Befürchtungen

Grüne stellen sich gegen neues Mibrag-Kraftwerk

Die Pläne zum Ausbau der Braunkohleverstromung in Sachsen stoßen weiterhin auf heftigen Widerstand der Grünen. Das Ersetzen alter Kraftwerke durch neue emissionsärmere sei nur ein Vorwand zum Ausbau der Technologie, so eine Grünen-Politikerin am Mittwoch.

Netzausbau Ökostrom© Gina Sanders / Fotolia.com

Magdeburg/Theißen (ddp/sm) - Die Grünen kritisieren Pläne der Mitteldeutschen Braunkohlengesellschaft (Mibrag), Theißen, die Braunkohleverstromung auszubauen. "Unter dem Vorwand, alte Kraftwerke durch neue emissionsärmere zu ersetzen, sollen in Wirklichkeit die Kapazitäten ausgebaut werden", erklärte Dorothea Frederking, Mitglied des Grünen-Landesvorstandes am Mittwoch in Magdeburg.

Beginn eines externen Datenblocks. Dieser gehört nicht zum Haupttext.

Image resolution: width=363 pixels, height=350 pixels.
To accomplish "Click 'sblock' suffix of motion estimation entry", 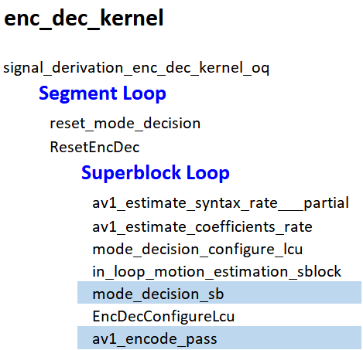I will (x=319, y=272).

Die drei Mibrag-Industriekraftwerke Deuben, Mumsdorf und Wählitz hätten zusammen eine Leistung von 170 Megawatt und lieferten vorrangig Energie für die Tagebaue Vereinigtes Schleenhain (Sachsen) und Profen (Sachsen-Anhalt). Nun solle ein neues Kraftwerk mit 660 Megawatt am Tagebau Profen entstehen. Das bedeute auch den Aufschluss weiterer Tagebaugebiete und den Verlust von Landschaft.